WORK ORDER
Give back all of the data exactly as it stands, with the pictures removed.

--- PROVIDED ENTRIES Enclosed Below ---

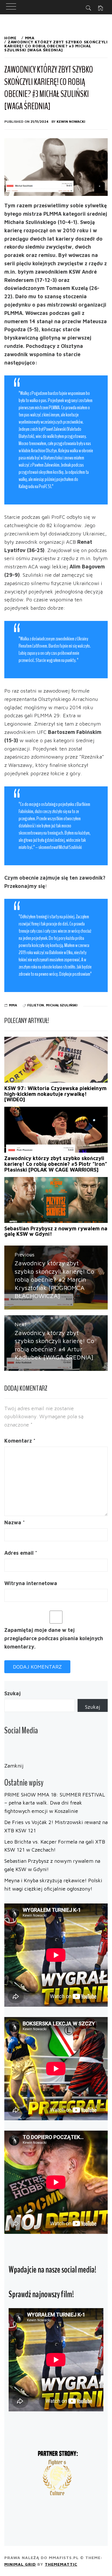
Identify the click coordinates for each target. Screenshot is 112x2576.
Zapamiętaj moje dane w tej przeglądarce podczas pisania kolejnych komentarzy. (53, 1638)
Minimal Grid (20, 2564)
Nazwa (14, 1522)
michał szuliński (62, 1005)
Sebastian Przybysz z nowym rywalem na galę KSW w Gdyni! (55, 1231)
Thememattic (61, 2564)
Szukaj (12, 1693)
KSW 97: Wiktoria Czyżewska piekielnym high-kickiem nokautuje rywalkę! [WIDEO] (55, 1094)
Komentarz (19, 1441)
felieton (35, 1005)
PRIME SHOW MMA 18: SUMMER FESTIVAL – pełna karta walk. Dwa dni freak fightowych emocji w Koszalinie (54, 1803)
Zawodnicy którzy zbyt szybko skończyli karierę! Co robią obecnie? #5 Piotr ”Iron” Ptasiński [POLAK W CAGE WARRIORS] (55, 1164)
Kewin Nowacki (71, 121)
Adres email (20, 1553)
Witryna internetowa (30, 1583)
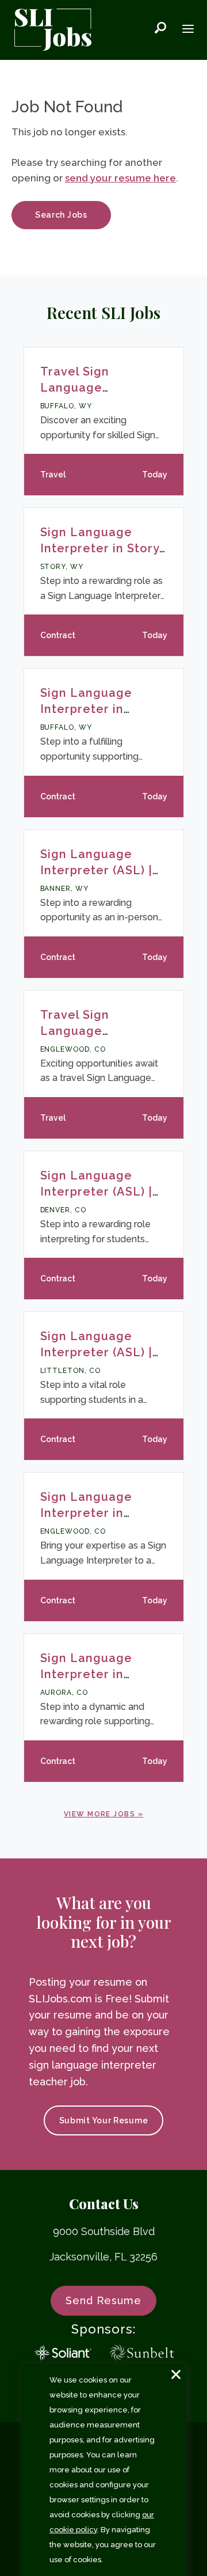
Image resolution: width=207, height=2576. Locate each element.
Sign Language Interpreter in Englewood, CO (87, 1513)
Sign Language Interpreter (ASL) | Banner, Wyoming (96, 870)
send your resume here (120, 178)
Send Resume (103, 2300)
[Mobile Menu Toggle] (188, 30)
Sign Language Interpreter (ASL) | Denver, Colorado (96, 1192)
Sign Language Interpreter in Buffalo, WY (86, 709)
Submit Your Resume (103, 2120)
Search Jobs (61, 214)
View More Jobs (99, 1814)
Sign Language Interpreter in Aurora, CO (86, 1674)
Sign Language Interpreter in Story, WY (101, 548)
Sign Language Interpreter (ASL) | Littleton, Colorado (99, 1352)
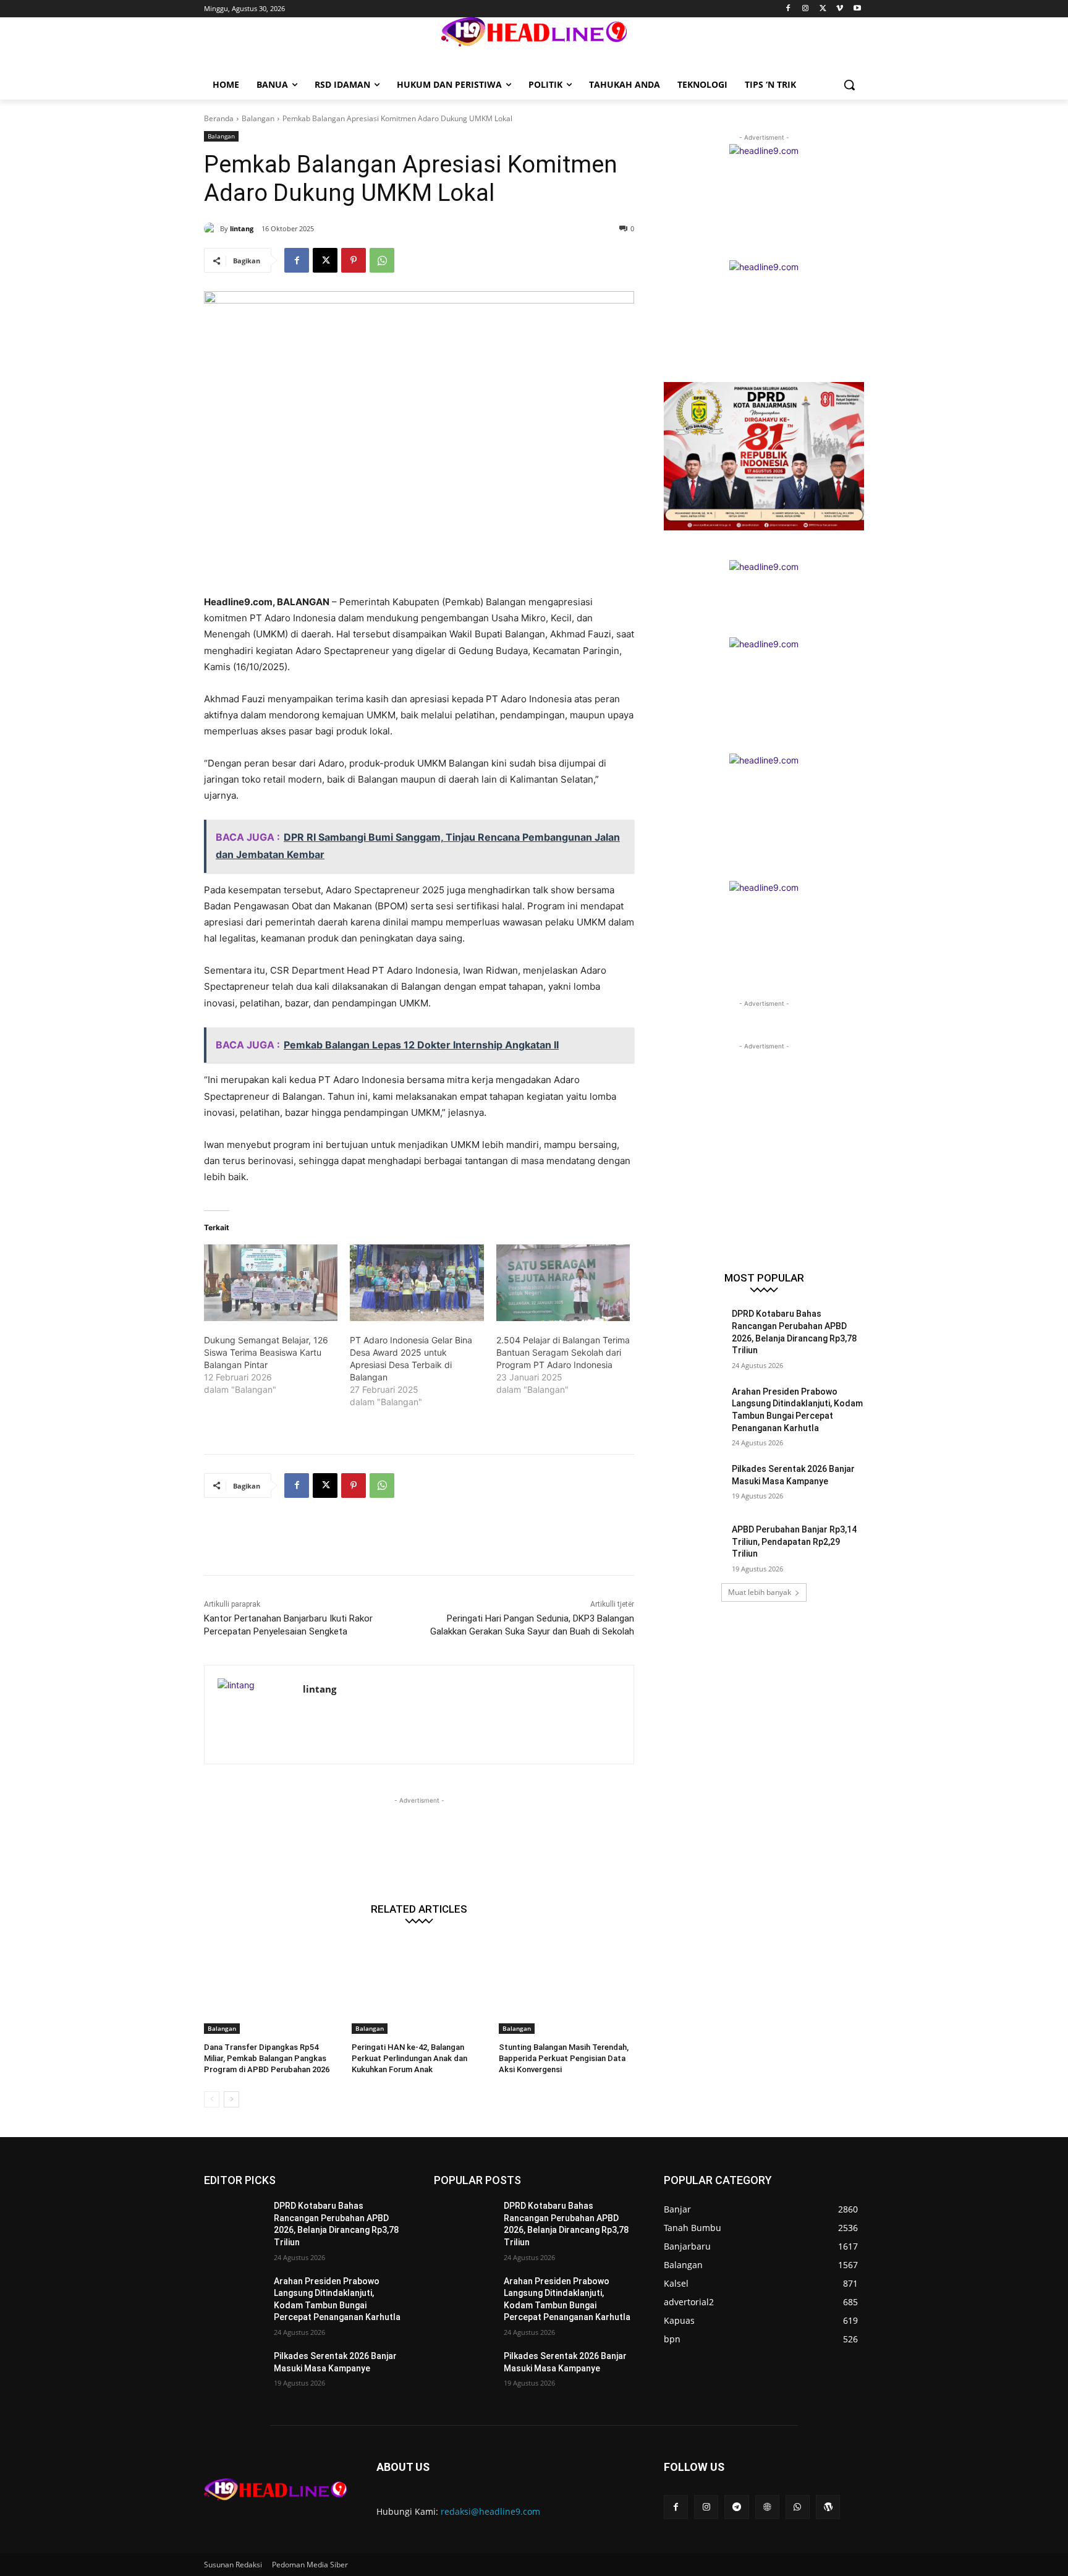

--- End of Enclosed PROVIDED ENTRIES ---

SOLVED PROBLEM
Identify the click coordinates for each target. Screenshot is 112x2576.
Zapamiętaj moje dane w tej przeglądarce podczas pisania kolejnych komentarzy. (53, 1638)
Minimal Grid (20, 2564)
Nazwa (14, 1522)
michał szuliński (62, 1005)
Sebastian Przybysz z nowym rywalem na galę KSW w Gdyni! (55, 1231)
Thememattic (61, 2564)
Szukaj (12, 1693)
KSW 97: Wiktoria Czyżewska piekielnym high-kickiem nokautuje rywalkę! [WIDEO] (55, 1094)
Komentarz (19, 1441)
felieton (35, 1005)
PRIME SHOW MMA 18: SUMMER FESTIVAL – pełna karta walk. Dwa dni freak fightowych emocji w Koszalinie (54, 1803)
Zawodnicy którzy zbyt szybko skończyli karierę! Co robią obecnie? #5 Piotr ”Iron” Ptasiński [POLAK W CAGE WARRIORS] (55, 1164)
Kewin Nowacki (71, 121)
Adres email (20, 1553)
Witryna internetowa (30, 1583)
Image resolution: width=207, height=2576. Locate each element.
Sign Language Interpreter in Englewood, CO (87, 1513)
Sign Language Interpreter (ASL) | Banner, Wyoming (96, 870)
send your resume here (120, 178)
Send Resume (103, 2300)
[Mobile Menu Toggle] (188, 30)
Sign Language Interpreter (ASL) | Denver, Colorado (96, 1192)
Sign Language Interpreter in Buffalo, WY (86, 709)
Submit Your Resume (103, 2120)
Search Jobs (61, 214)
View More Jobs (99, 1814)
Sign Language Interpreter in Aurora, CO (86, 1674)
Sign Language Interpreter in Story, WY (101, 548)
Sign Language Interpreter (ASL) | Littleton, Colorado (99, 1352)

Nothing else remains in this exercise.